Systemic, naked siRNA administration without technology to target specific cells types leads to renal siRNA secretion within 20 min as well as rapid plasma nuclease degradation. In addition, significant degradation and phagocytosis via the reticuloendothelial system occurs which also shortens the siRNA’s systemic half-life [46].

In parallel, several chemical modifications to the RNA have been introduced including locked nucleic acid technology (LNA), in which an additional covalent bond within the RNA backbone is formed. This has proven to improve stability to the RNA molecule and protection from phagocytosis [47, 48].

Liposomes are spheres consisting of customizable phospholipid layers that can be used for drug delivery. Liposomes widely used to facilitate diagnostic and experimental siRNA silencing vitro and are one of the most commonly used transfection modality [9, 49, 50]. However, liposomal siRNA formulations also undergo significant uptake by macrophages, liver and spleen (RES) limiting the ability to successfully reach the target genes in vivo. In addition, problems with toxicity, immune response, non-specific uptake, and the risk of off-side effects have been raised [9, 49, 51, 52].

The introduction of poly(ethylene glycol) (PEGylation) into liposomal formulations is another commonly performed process aimed at improving drug delivery efficacy. PEGylation is thought to confer some protection from mononuclear phagocytosis through the creation of a protective hydrophilic film on the surface of the liposome and decrease renal clearance due to a size increase of the liposomal complex [53,54,55,56,57].

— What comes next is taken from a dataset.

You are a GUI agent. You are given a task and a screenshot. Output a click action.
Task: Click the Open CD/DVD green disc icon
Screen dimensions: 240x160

Cationic polymers such as polyethyleneimine (PEI) can also be used to complex RNA complexes and improve transfection efficiency into vascular cells in vitro and in vivo [28, 58,59,60]. The positive surface charge of PEI-siRNA complexes may be utilized for adsorption onto vascular materials [58]. Incorporation of albumin into PEI-siRNA complexes provided protection from extracellular endonucleases and improved internalization and silencing efficiency in vitro [61]. However, PEI has been shown to have significant impact on global gene expression, leading to changes in 213 genes in human aortic SMC. These genes were mostly related to inflammation and immune response. These findings illustrate how PEI alone could affect the results of the RNAi therapy [29].

Another promising modality is RNAi containing nanoparticles. Some of these nanoparticles have self-assembling properties. The individual composition of these nanoparticles is highly customizable and can be adjusted to the specific needs of the therapy approach [62,63,64,65,66]. These nanoparticles can consist of degradable, biologically compatible materials such as poly(lactide-c-glycolide) (PLGA) [67]. The polymer’s degradation profile might allow for sustained RNAi release for vascular delivery [68, 69]. Polymer blends and co-polymers may also facilitate sequential RNAi release.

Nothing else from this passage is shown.